Now, I was really actually not concerned at all with his sexual orientation. I was honestly more interested in why he decided he was agnostic, so that's where I steered the conversation. I was just curious, I wanted to know why the drastic change. I love the gospel very much, and though I believe it's true, I know that is not what everyone in the world thinks. But if they once believed it and now don't, I want to know why. I want to know what tripped them up. That way I can address it for myself and see what I think about their concerns. I don't go back and try to convince them, "No, man, the gospel is true, see? I solved your problems!" No one likes that kid haha. But it helps to strengthen myself, and I can go back to them and say, "I see what you're saying, but I guess that isn't a concern I have because A B and C," and then they can do what they want with that. They told me what they believe, I told them what I believe, we move on and continue being friends.

I did, however tell him congratulations for coming out and having the strength to be honest with himself and tell his friends and family, and wished him luck on his future endeavors with falling in love and adopting kids. It would be really difficult to hit your friends and family with something that you've been keeping a secret from everyone (and trying to deny yourself), and I am truly happy for him. He's happy now, I can feel it when I talk to him. I was so excited for his happiness, that I told a couple people back here, that way they could be happy for him, too.

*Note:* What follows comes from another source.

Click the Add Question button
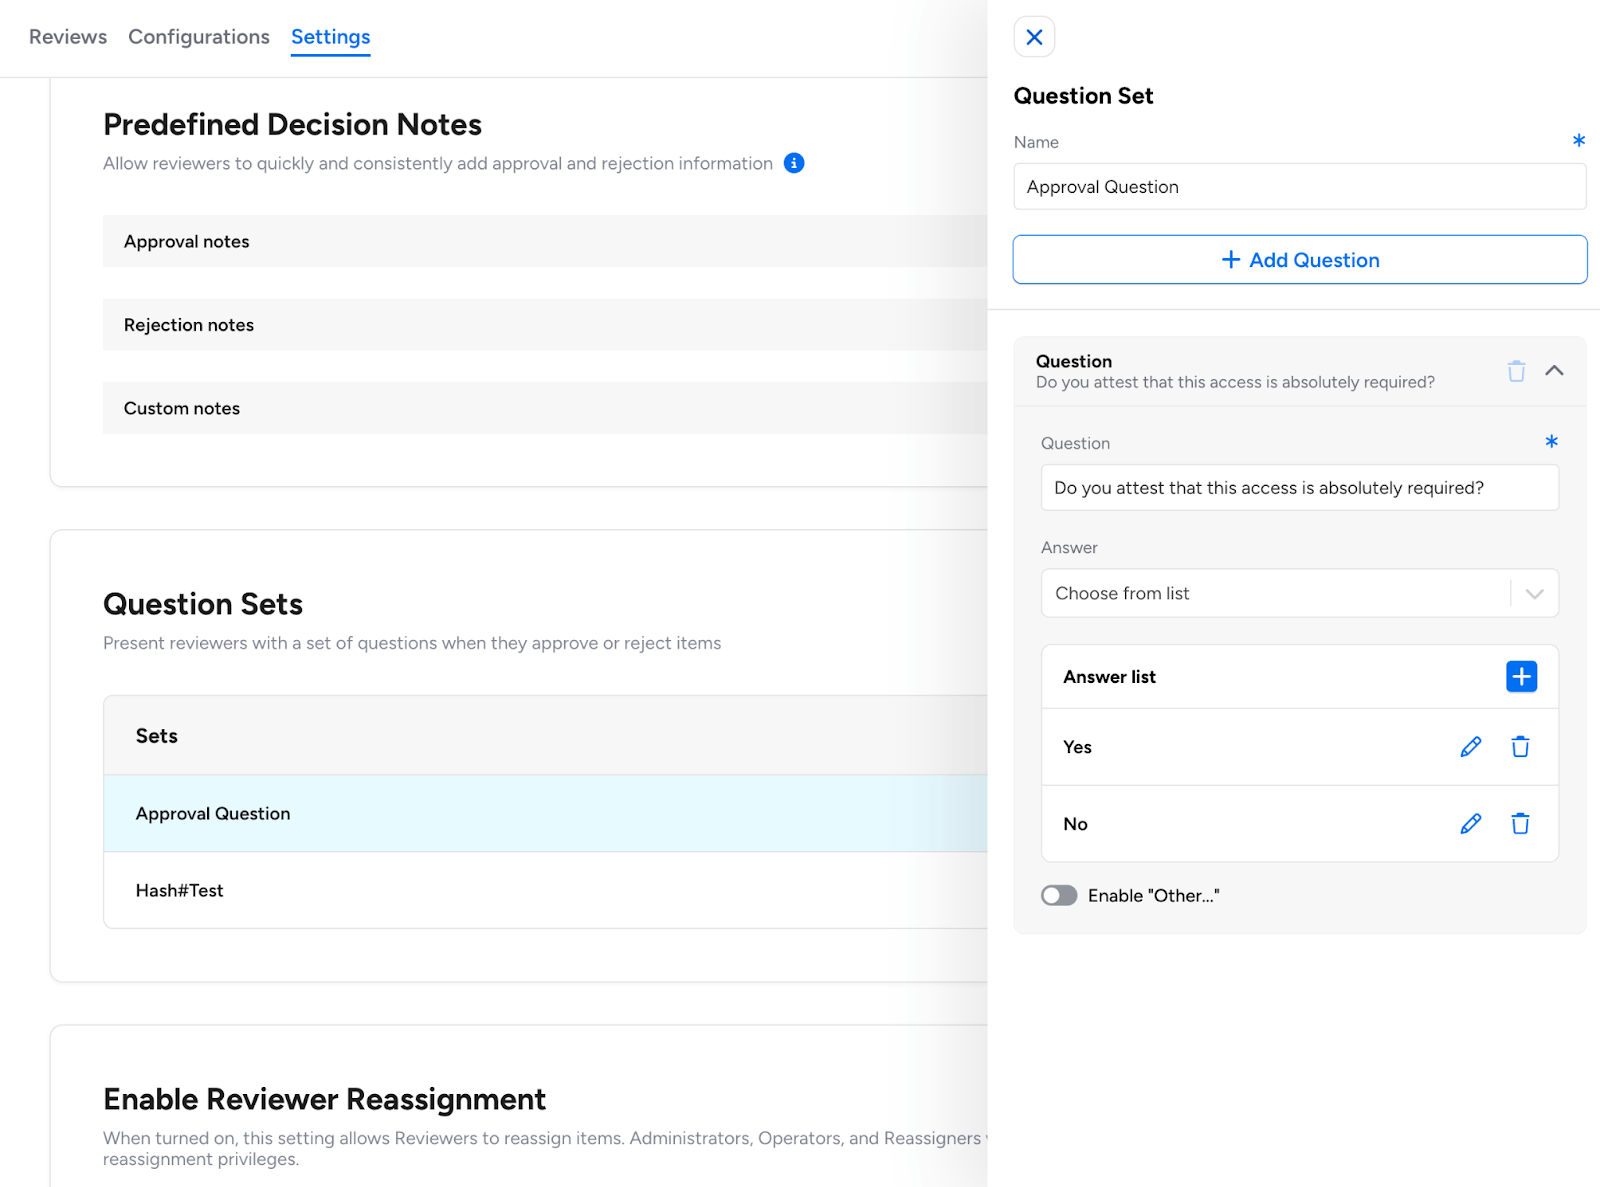The width and height of the screenshot is (1600, 1187). [x=1299, y=260]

Wow. I mostly didn't get the reactions I was anticipating. I've never really considered myself open-minded, but I guess I am? I don't know, it's news to me. Regardless, I told a couple of my friends that he came out, and some of them were happy for him, but many seemed disappointed in him. And I can't understand why, though I've tried to figure it out. The only explanation I can come up with is that they're afraid. They don't understand it, so they fear it, and they turn that fear into anger or annoyance or maybe simply disinterest. I used to be like that. But I'm not like that anymore, and I'm ashamed I ever was. But the fact that I've changed gives me hope that others can, as well.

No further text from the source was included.